-- BEGIN Page extract --
More Of Andrew Ferguson's Hacktastic Hackery

Andrew Ferguson is almost certainly correct that the purported Lincoln quote that Al Gore uses in The Assault on Reason is bogus. Snopes says so, as does the University of Michigan.

What Ferguson is wrong about (beyond his hilarious "no footnotes!" mistake) is this:

...the point of the passage is very un-Lincolnian...Lincoln was a vigorous champion of market capitalism, even when it drifted (as it tends to do) toward large concentrations of wealth.

In fact, the bogus quote is not far from things Lincoln definitely did say. Here's the fake quote, supposedly written by Lincoln in an 1864 letter:

I see in the near future a crisis approaching that unnerves me and causes me to tremble for the safety of my country. As a result of the war, corporations have been enthroned and an era of corruption in high places will follow, and the money power of the country will endeavor to prolong its reign by working upon the prejudices of the people until all wealth is aggregated in a few hands and the Republic is destroyed.

And here's Lincoln in December, 1861 in his first State of the Union address:

It continues to develop that the insurrection is largely, if not exclusively, a war upon the first principle of popular government--the rights of the people...

In my present position I could scarcely be justified were I to omit raising a warning voice against this approach of returning despotism.

It is not needed nor fitting here that a general argument should be made in favor of popular institutions, but there is one point to which I ask a brief attention. It is the effort to place capital on an equal footing with, if not above, labor in the structure of government...

Labor is prior to and independent of capital. Capital is only the fruit of labor, and could never have existed if labor had not first existed. Labor is the superior of capital, and deserves much the higher consideration...

No men living are more worthy to be trusted than those who toil up from poverty...Let them beware of surrendering a political power which they already possess, and which if surrendered will surely be used to close the door of advancement against such as they and to fix new disabilities and burdens upon them till all of liberty shall be lost.
-- END Page extract --
- Exercises to complete -
[A] From the post on the bogus Lincoln quote, output the part that opens with the words containing "What Ferguson is" and closes with "Republic is destroyed.".
[B] According to the post on the bogus Lincoln quote, which two sources say the quote Al Gore uses is bogus?
-- BEGIN Source data --
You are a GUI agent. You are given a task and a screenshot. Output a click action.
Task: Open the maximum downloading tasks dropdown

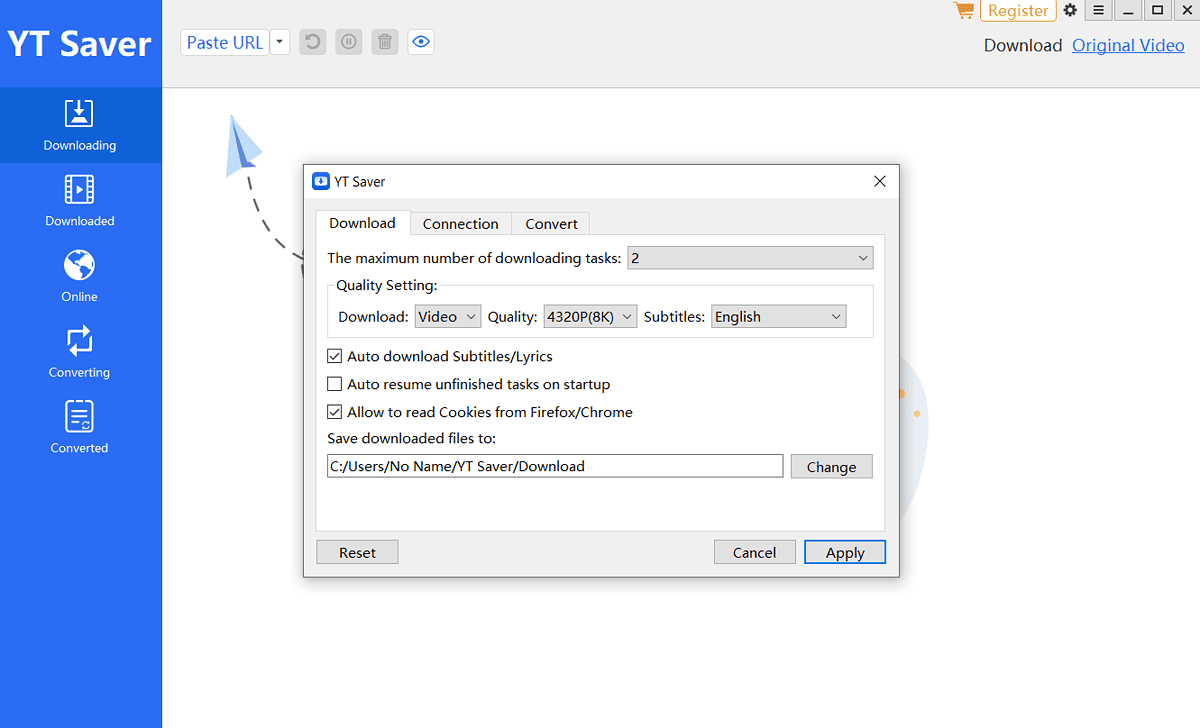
-- END Source data --
- Answers for the tasks -
[A]
What Ferguson is wrong about (beyond his hilarious "no footnotes!" mistake) is this:

...the point of the passage is very un-Lincolnian...Lincoln was a vigorous champion of market capitalism, even when it drifted (as it tends to do) toward large concentrations of wealth.

In fact, the bogus quote is not far from things Lincoln definitely did say. Here's the fake quote, supposedly written by Lincoln in an 1864 letter:

I see in the near future a crisis approaching that unnerves me and causes me to tremble for the safety of my country. As a result of the war, corporations have been enthroned and an era of corruption in high places will follow, and the money power of the country will endeavor to prolong its reign by working upon the prejudices of the people until all wealth is aggregated in a few hands and the Republic is destroyed.

[B] Snopes and the University of Michigan.